SUPPLIED PASSAGE:
---+---
On Sat, Jan 25, 2020 at 6:15 PM Sean Conner <sean@conman.org> wrote:
> > The most profound restriction is the limitation to a single C call
> > stack (you can't assume pthreads), and so Lua must longjmp() every
> > time there is a coroutine context switch.
>
>   The Lua call stack and C call stack are two separate things.

Sorry if I wasn't being clear. Still learning all this stuff.

I was referring to this section 29.2 of "Programming in Lua" (4th ed):

    It is easy for the interpreter to have multiple soft stacks,
    but the runtime of ISO C has only one internal stack.
    Therefore, coroutines in Lua cannot suspend the execution
    of a C function: if there is a C function in the call path from
    a resume to its respective yield, Lua cannot save the state
    of that C function to restore it in the next resume....

    Lua 5.2 and later versions ameliorated that difficulty with
    continuations. Lua 5.2 implements yields using long jumps,
    in the same way that it implements errors....

Put another way, the problem I'm getting at boils down to this: a C
Lua function A can invoke a normal Lua function B via lua_pcall(). But
lua_pcall() is a synchronous call, and therefore the C stack frame for
A cannot be discarded until B completes or yields.

Now suppose B invokes a blocking system call. Then the entire VM is
frozen. And even if it wasn't, we couldn't unwind the current C stack
(because A's stack frame is still needed), and there is no other C
stack we can use do meaningful work.

Again, I'm talking about "plain" Lua here.

> > For "plain" Lua, restriction to ANSI C creates these problems:
> >
> >     Problem #1. Lua is single-threaded and can't take advantage of
> > multi-core machines
>
>   Yes it can.  Not out of the box certainly...

Yes, but "out of the box" is what I'm talking here...

Let's take a step back.

The Lua developers have been very careful not to bloat "plain" Lua
with extra dependencies and I totally respect that.

However, a large chunk of the Lua user base is using Lua on more
capable (e.g., POSIX) systems, so it makes sense to try to define a
coherent, standard way to take advantage of those capabilities.

But that's a vague and open-ended statement. So I'm trying to take a
conservative, incremental approach to the idea.

So I'd first ask: What is the single most important problem that is
inherent and inescapable with "plain" Lua that we'd like to solve with
additional capabilities? And what is the minimum additional capability
that could be required in order to solve it?

In other words, what's the lowest hanging fruit here?

To me the most important such problem is the non-composability of modules.

Moreover, there is a solution to this problem which relies on a very
minimal set of "extra capabilities". Ref:
https://www.gnu.org/software/pth/pth-manual.html#implementation_notes

> > Problem #1 speaks for itself and is easy to understand. You can
> > address this by creating multiple Lua contexts, but then you have to
> > handle the resulting isolation: there are no shared globals or
> > upvalues, and so all communication between contexts requires
> > serialization of some kind.
---+---
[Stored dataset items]

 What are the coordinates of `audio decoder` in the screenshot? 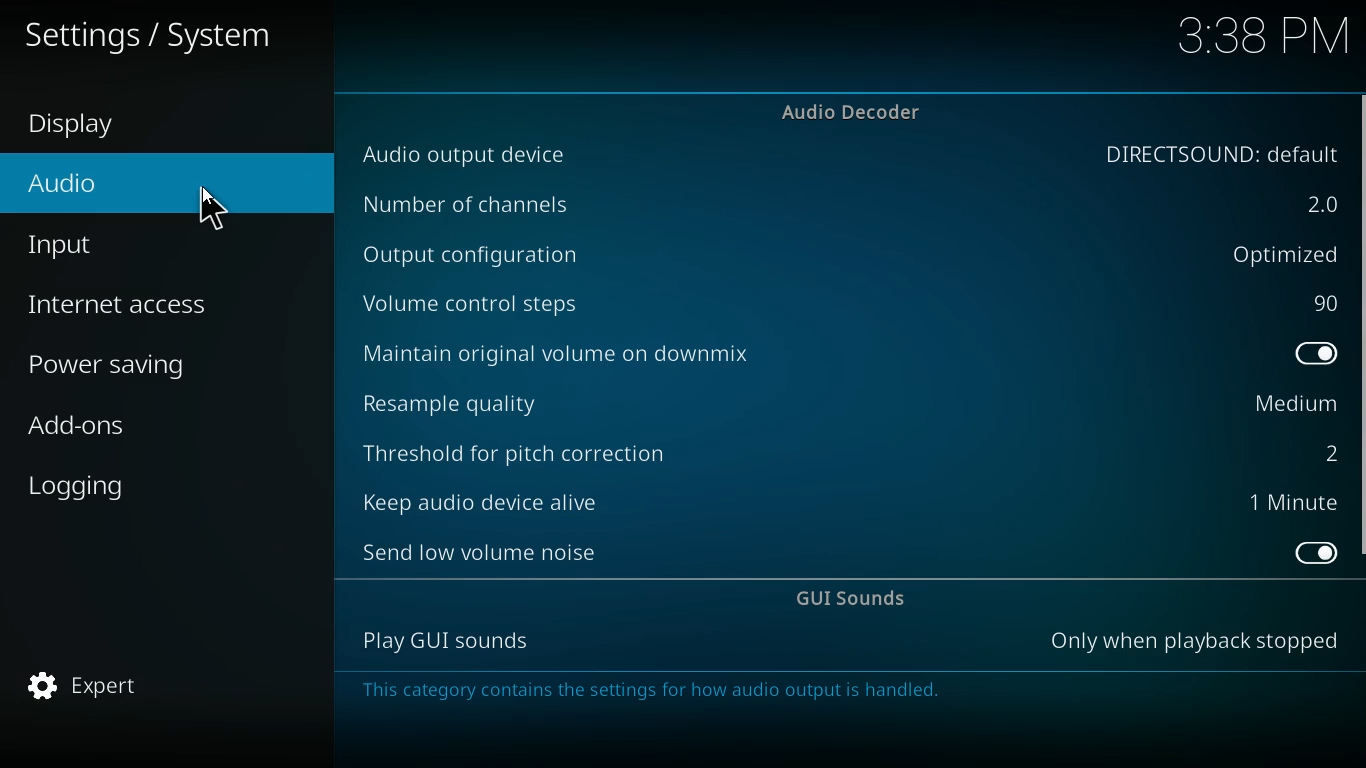 It's located at (857, 111).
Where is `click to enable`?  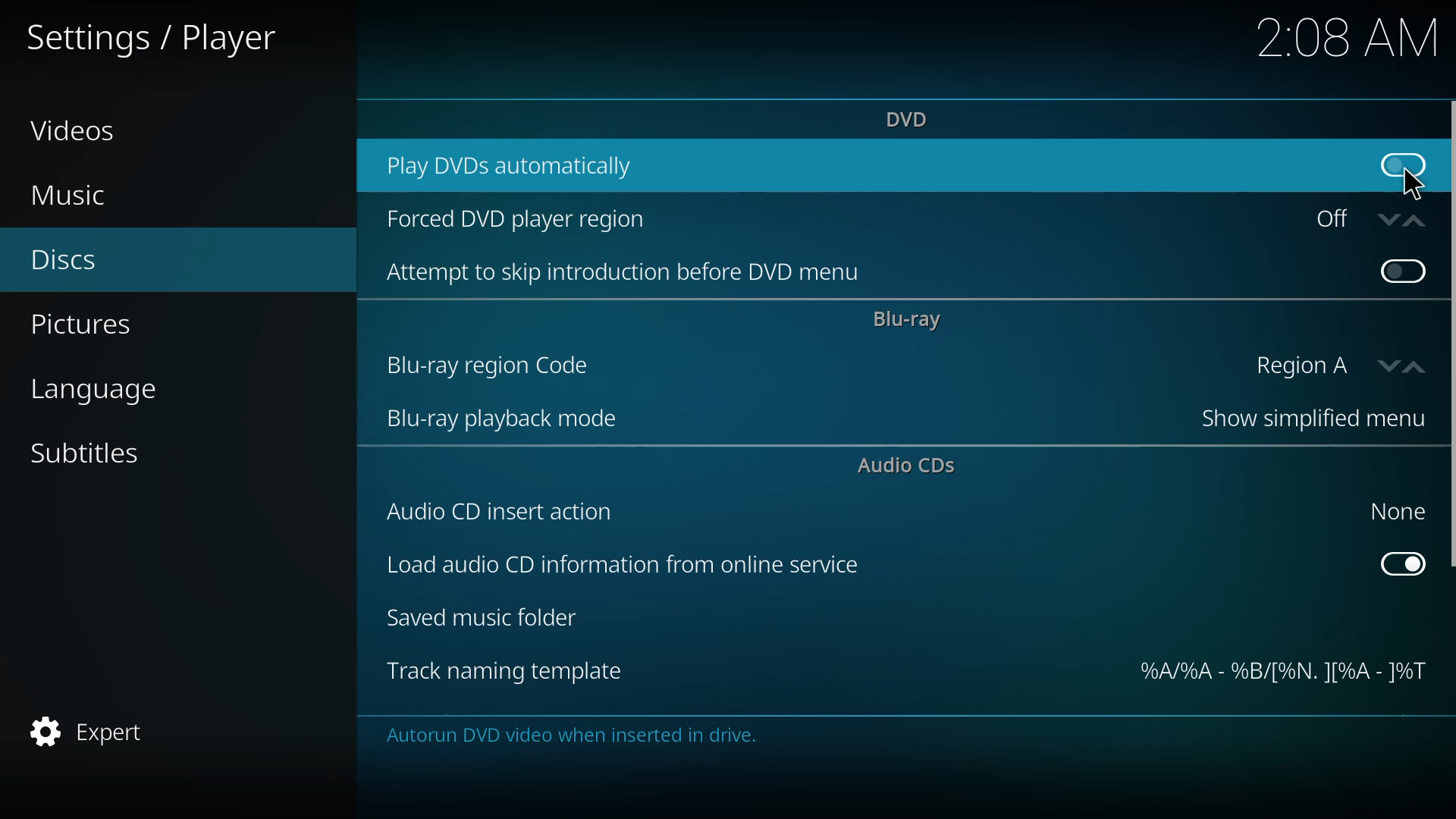
click to enable is located at coordinates (1400, 269).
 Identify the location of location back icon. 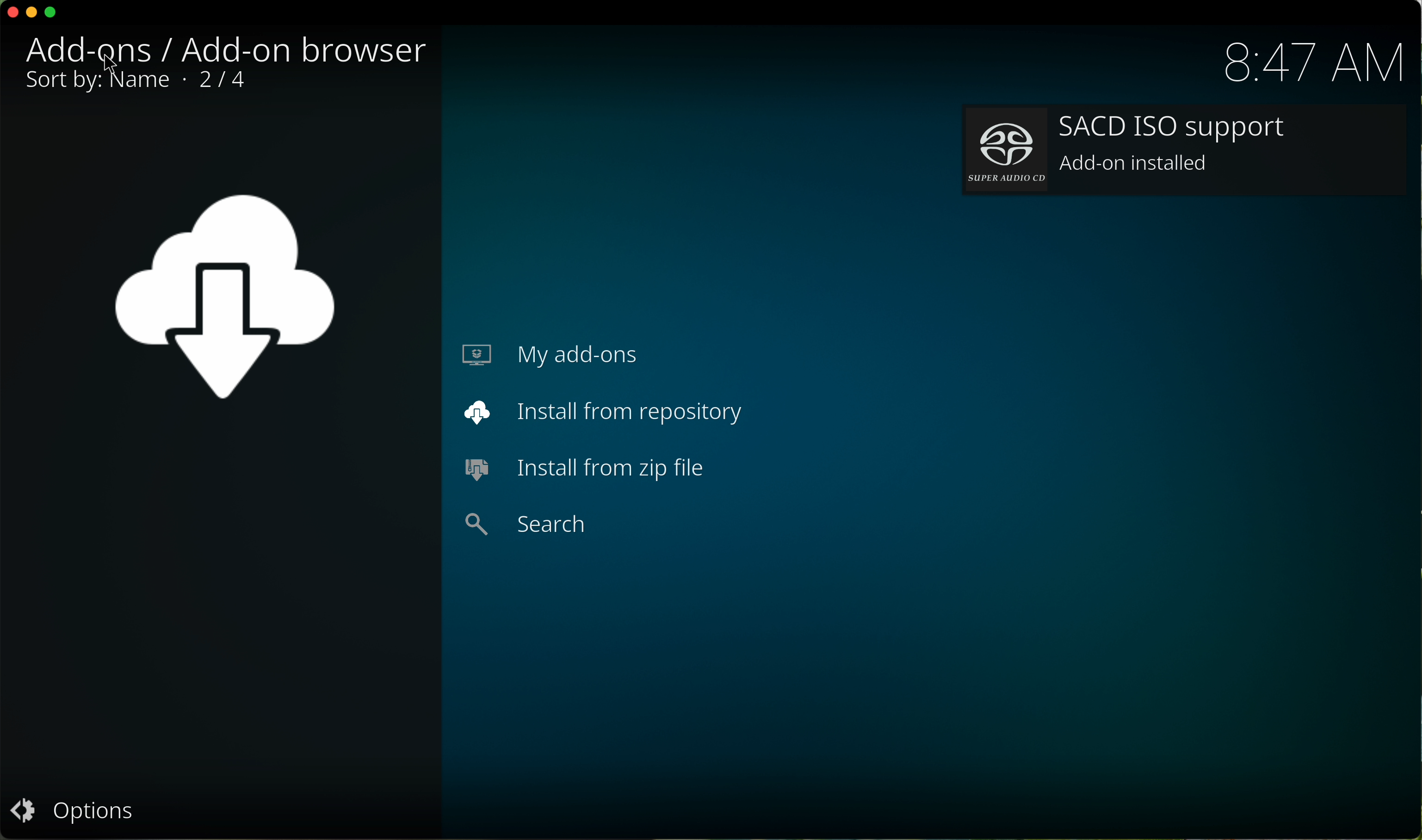
(225, 296).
---+---
CHALLENGE: List each distinct phrase that appears within double quotation marks in the email about Lua and the C call stack, counting repeated phrases once.

SOLUTION FOR THIS EXERCISE:
- Programming in Lua
- plain
- out of the box
- extra capabilities